Klingenfieber: Roman (German Edition)
angetroffen, aber niemand wagte zu fragen. Niemand glaubte auch nur an den geringsten Sinn dieser ganzen Aktion. Die Männer waren – des Schlafes beraubt – mit ihren Kräften am Ende. Vardrenken konnte deutlich vor sich sehen, wie sie schon die letzte Schicht mit heimlichem Dösen herumgebracht hatten. Ohne ihm das jemals gestehen zu können. Das durchtriebene Pack.
Er hasste. Hasste sie alle.

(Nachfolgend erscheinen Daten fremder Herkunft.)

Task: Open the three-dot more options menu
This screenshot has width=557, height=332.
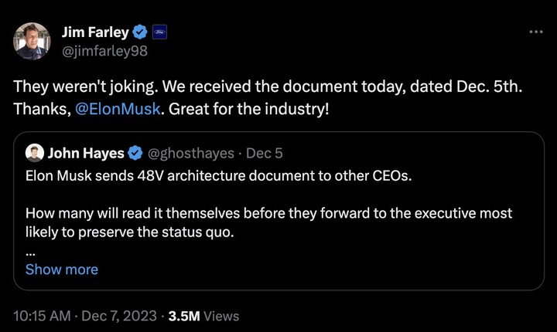Action: (x=535, y=32)
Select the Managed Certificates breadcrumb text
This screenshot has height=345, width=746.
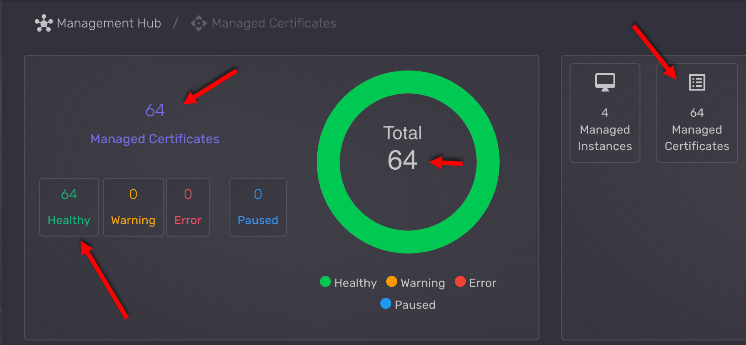[274, 23]
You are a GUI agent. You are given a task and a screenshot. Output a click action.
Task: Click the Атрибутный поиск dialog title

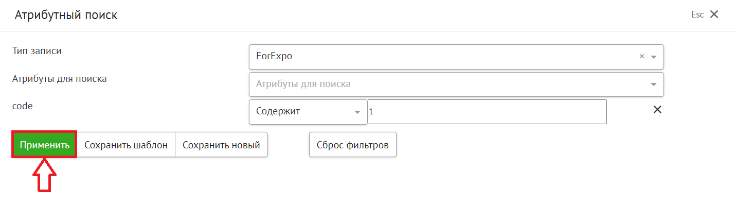click(x=66, y=15)
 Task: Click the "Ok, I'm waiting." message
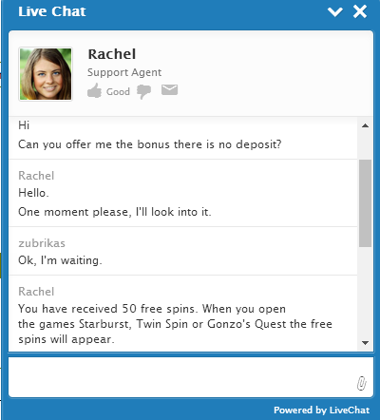coord(60,260)
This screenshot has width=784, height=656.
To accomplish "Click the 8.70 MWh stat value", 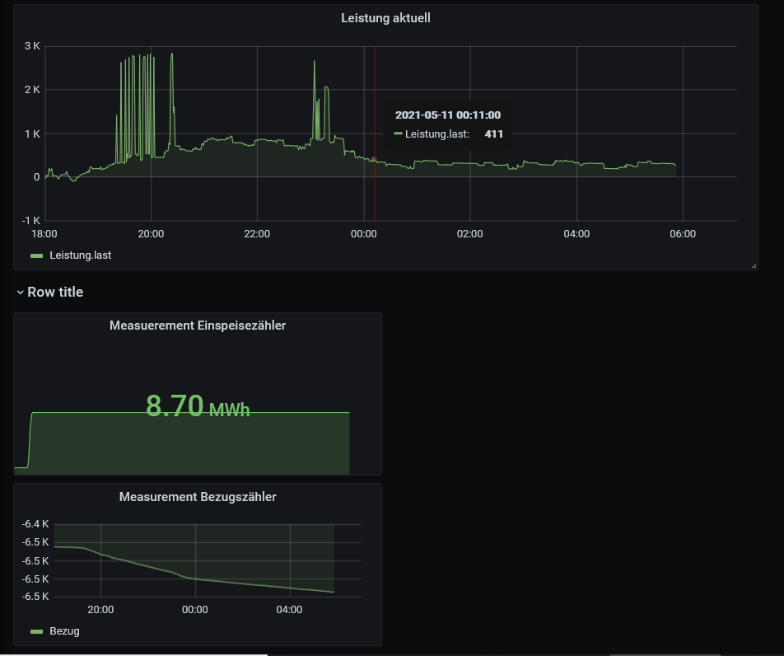I will (198, 406).
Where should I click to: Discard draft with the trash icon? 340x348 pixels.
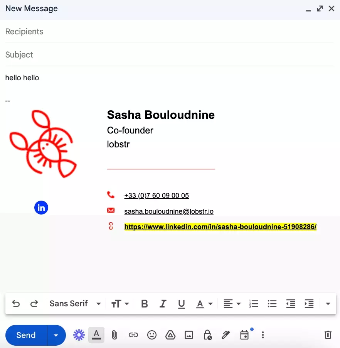(328, 335)
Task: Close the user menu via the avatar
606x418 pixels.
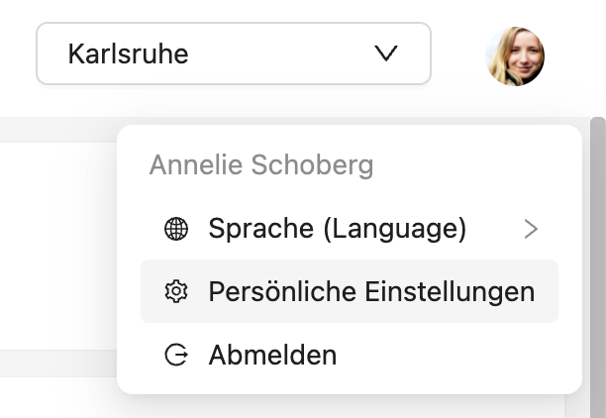Action: 515,55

Wollte auch keine fünf von ihnen mehr behalten. Wollte sie dem Hohen Rat in die blasierten Gesichter zurückspeien und dabei etwas ausrufen wie: »Wenn Euch diese armseligen Nichtsnutze zufriedenstellen, bitte schön! Aber für eine Aufgabe wie die meine sind sie ungenügend.« Er lächelte in seinem Hass. Noch konnte er sie ein paar Stunden lang nach Gutdünken herumscheuchen. Aber er wollte schon gar nicht mehr. Er wollte lieber Frauen um sich scharen. Schöne, starke Frauen. Wie Erenis. Mit denen er Erenis jagen und vernichten konnte. Klingentänzerinnen . Davon träumte er nun. Von seinen eigenen Klingentänzerinnen.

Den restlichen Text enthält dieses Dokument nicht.